By Qutub Shah
Buddhism turned violent. You must accept this as a fact if you listen to the preaching of Myanmar monks, Sitagu at the helm, not the teachings of Tripitaka. Violence that in any form is never tolerated by Buddhism seems to be its savior when you see millions of Burmese people acting violently against ‘the others’ in the name of Dhamma being inspired by hate speech of Sitagu and his counterparts that has never faced, how wonder!, any objections from any Buddhist.
The Buddhism that aims at eradicating the three roots of evil is promoted by means of the worst of them i.e. hatred. The three poisons known as lobha, dosa and moha lying at the center of Buddhist Bhavachakra are the primary causes that keep sentient beings trapped in samsara.
One of the thing that distinguishes Buddhism is that it has employed a rehabilitative approach in dealing with crimes and criminals instead of punitive or retributive ones. To punish is to harm and every harm justified (as it is outweighed by good; it reforms the offenders; and it annuls the crime) is rejected by Buddhism. That is why Buddhism lacks criminal justice.
But a total twist is seen in the Buddhist societies of Myanmar when it comes to the disbelievers in Buddhism, where Sitagu considers them as criminals, doesn’t recognize their humanity, and accordingly permits to kill them and endorses military atrocities against them.
Sitagu’s dehumanization of the people who disbelieves in Buddhism also contradicts Buddhist teachings. Buddhism leaves no space for us, humans, to look down any sentient beings, as they are members of the samsaric universe who are passing their karmic consequences in either of the realms. Even Gautama recalled his previous existence as nonhuman.
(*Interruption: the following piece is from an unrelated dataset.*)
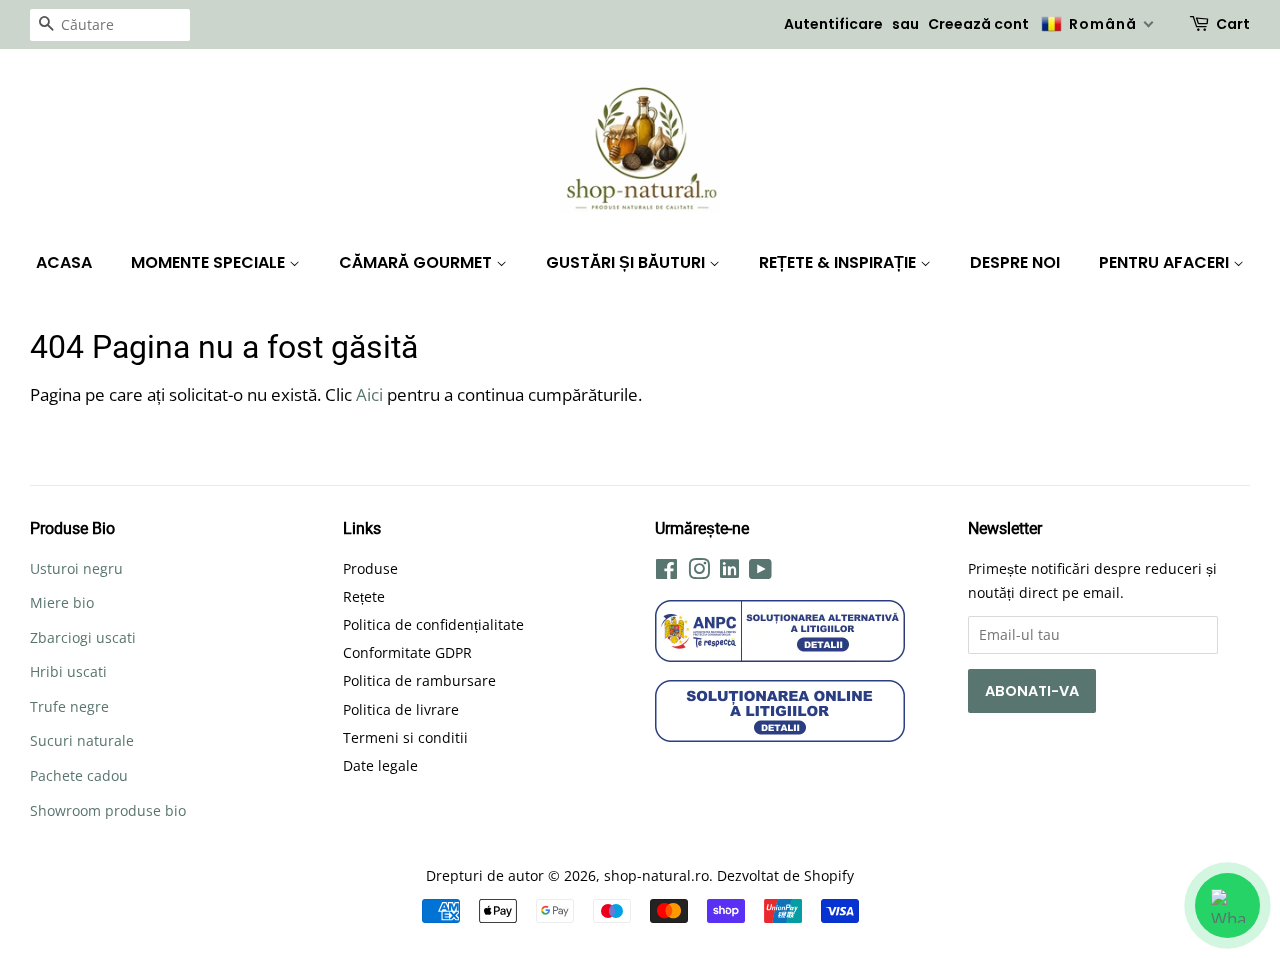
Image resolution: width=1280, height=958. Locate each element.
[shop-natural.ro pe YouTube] (760, 572)
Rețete (364, 596)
Showing passion toward the animals, Myanmar monks urge curbs to Muslim ritual slaughtering, and there were restrictions stemming from continuous protests by Ma Ba Tha, the Buddhist nationalist movement against it saying, “the killing of cattle goes against Buddha’s teachings. They (Muslims) should avoid actions such as these if they want to live in peace and harmony”. While caring about the animals, they issue license to kill these Muslims themselves.
By entrusting the reckoning of non-Buddhists for their disbelieving to the military, perhaps Sitagu has lost trust in Karma niyama or Karma has failed to function, according to which, if disbelieving in Buddhism is an evil rooted in lobha, dosa and moha, it will hold them to account.
Tripitaka asserts that Buddhism is not the unique path leading to Nibbana. By the way, following a path other than that of Buddha is not a crime. Even the Buddha himself was said to be enlightened by his personal efforts without intervention or instruction of any external agency. The ultimate goal is to attain Nibbana from dukkha by exterminating the fetters in any possible way.
For example, Mohammad of Islam is said to be the coming Buddha Metteyya (Loving-Kindness) mentioned in the Cakkavatti-Sīhanāda Sutta (Digha Nikaya 26) and inBuddhavamsa (Khuddaka Nikāya: 14) reading “I [Gautama Buddha] at the present time am the Self-Awakened One, and there will be Metteyya….” Who has already arisen before in 7th century AD in Mecca, because Allah mentions the Prophet Mohammad in the Holy Quran saying, “And We have not sent you except as a Mercy (Loving-kindness) for the worlds.” (Qur’an 21:107). He is also described as “Kind and Merciful” (Qur’an 9:128).
Extremist monks often invoke out of context the story of the king Dutthagamani who defeated a Tamil ruler. Justifying military violence against other religious minorities, Sitagu noted that the king’s goal in battle was not to defend his throne but to protect his religion. The story is mentioned in Mahavamsa, where no unambiguous statement that the battle was in defense of Buddhism is available. The most one can find is that it was in defense of the Buddhists. What a difference in between! Otherwise, the battle was a mere power struggle.
In addition, before referring to Dutthagamani of Mahavamsa, Myanmar’s Buddhist should refer to Angulimala’s story of the Angulimala Sutta and the Lion’s Roar (Cakkavatti-sihanada Sutta) to find a practical model in such cases.
Of course, promoting of pañca-sila by committing the same crime is self-contradictory. If the Buddhists of Myanmar believe what Sitagu, Wirathu, etc. preach is Buddhism, whom they prostrate chanting ‘Sadhu, Sadhu, Sadhu’, they should review their faith, because Tripitaka presents something else as the teachings of the Shakyamuni.
NB: The Writer is a student of comparative religion. The article is a Buddhist response to Sitagu and doesn’t represent the writer’s beliefs.